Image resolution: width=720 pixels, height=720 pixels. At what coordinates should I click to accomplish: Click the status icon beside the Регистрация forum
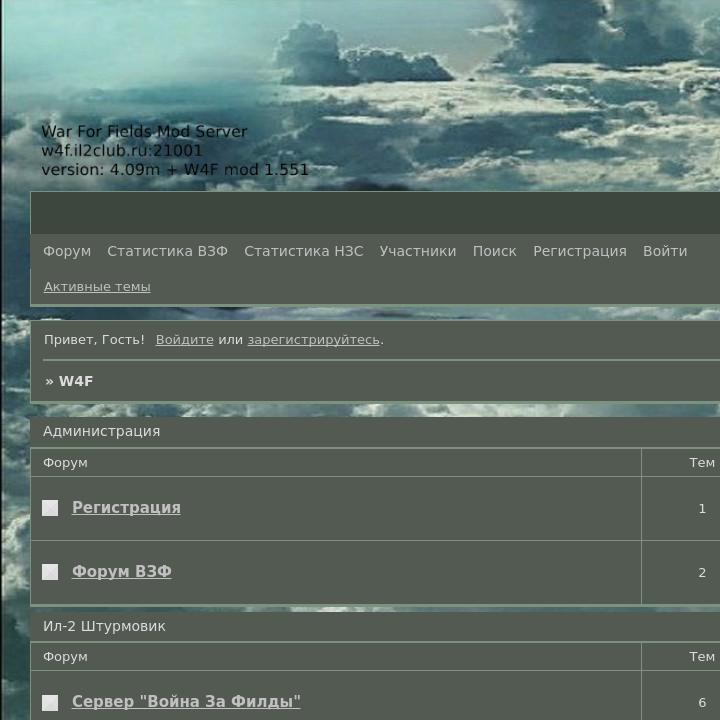[50, 508]
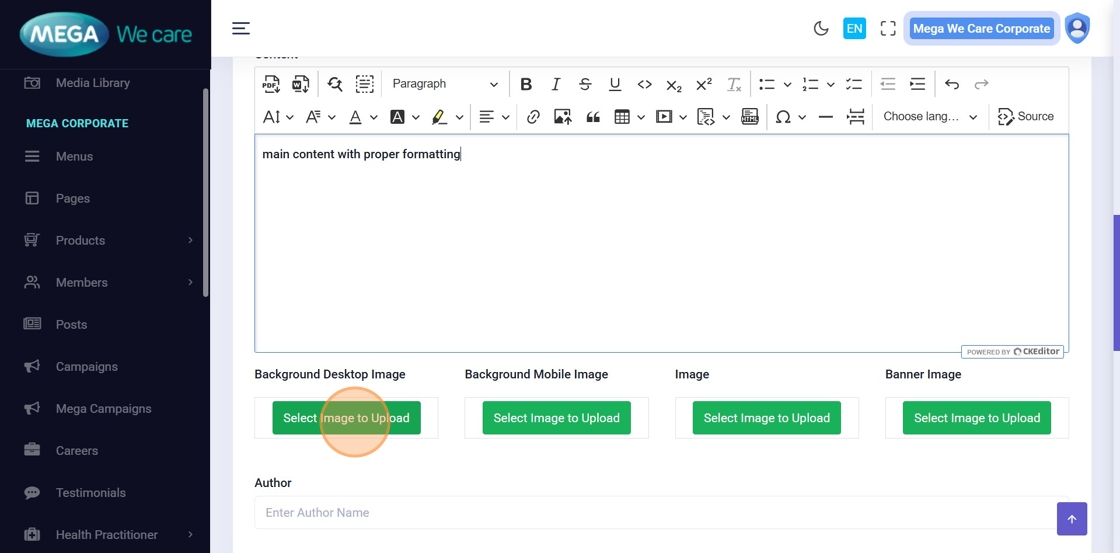The height and width of the screenshot is (553, 1120).
Task: Click the undo arrow in editor
Action: click(952, 84)
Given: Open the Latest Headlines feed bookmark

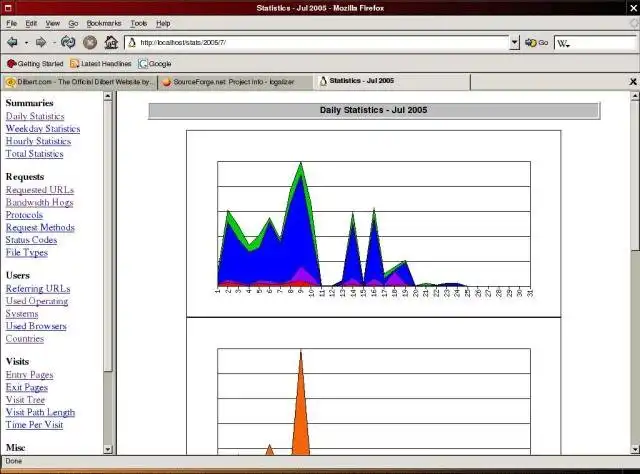Looking at the screenshot, I should pyautogui.click(x=101, y=64).
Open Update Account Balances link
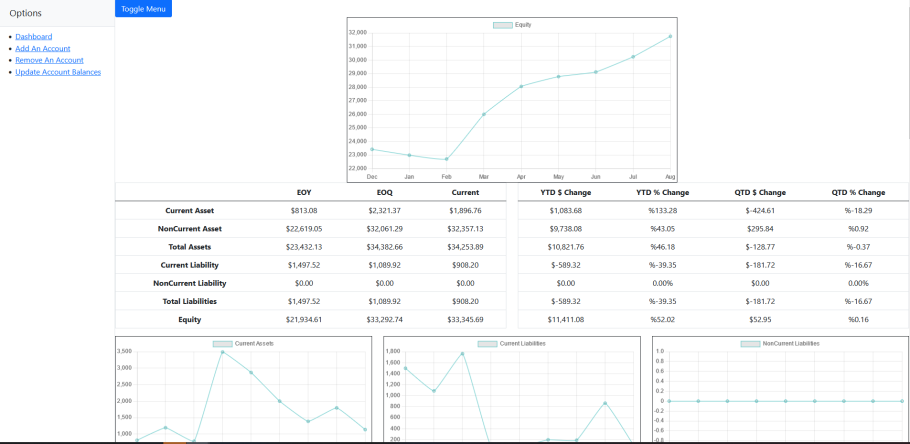This screenshot has height=444, width=910. pyautogui.click(x=58, y=72)
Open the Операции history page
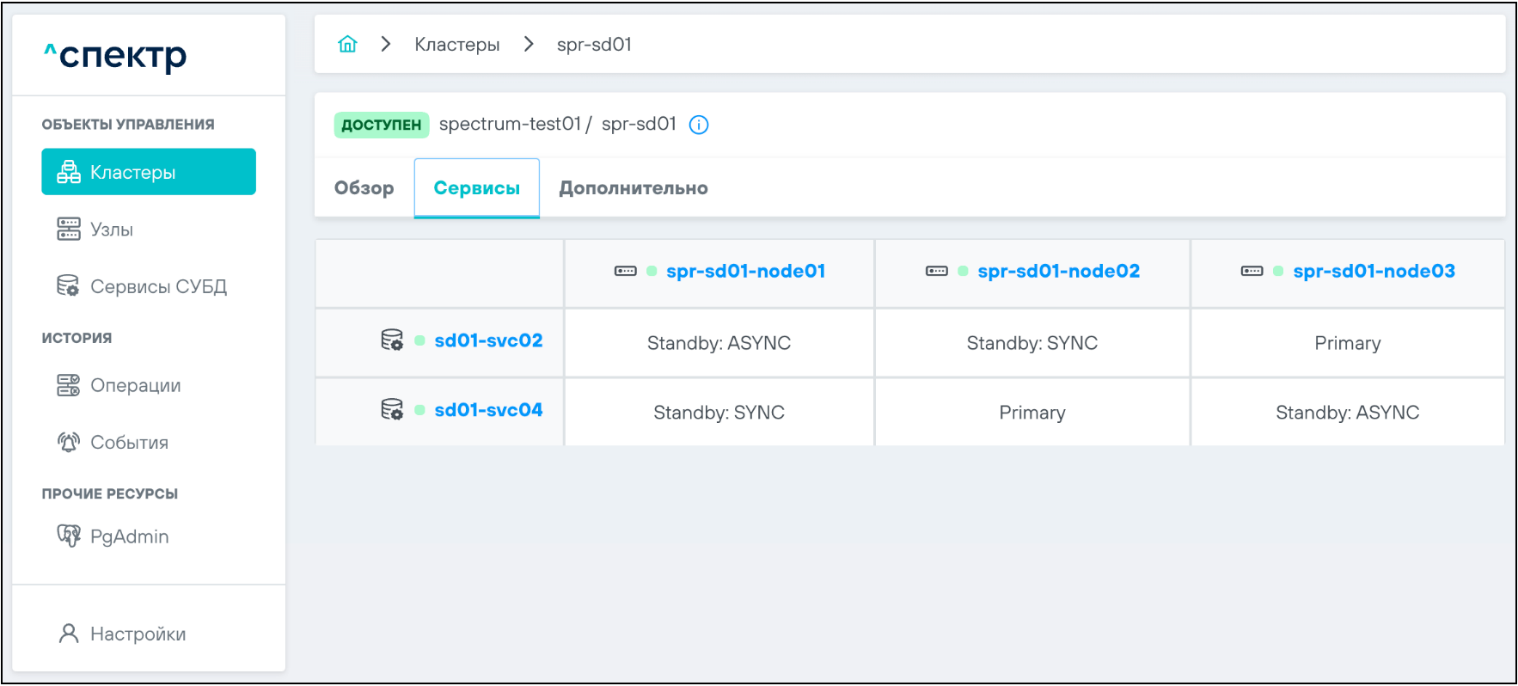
--------
DIRECTION
Put every line of the records above into a JSON list of strings, one string per line, skipping blank lines. Leave the pictures out.

CORRECT ANSWER
[
  "Image resolution: width=720 pixels, height=720 pixels. At what coordinates should I click to accomplish: Click the status icon beside the Регистрация forum",
  "[50, 508]",
  "The height and width of the screenshot is (553, 1120).",
  "Task: Click the undo arrow in editor",
  "Action: click(952, 84)",
  "Given: Open the Latest Headlines feed bookmark",
  "Looking at the screenshot, I should pyautogui.click(x=101, y=64).",
  "Open Update Account Balances link",
  "This screenshot has height=444, width=910. pyautogui.click(x=58, y=72)",
  "Open the Операции history page"
]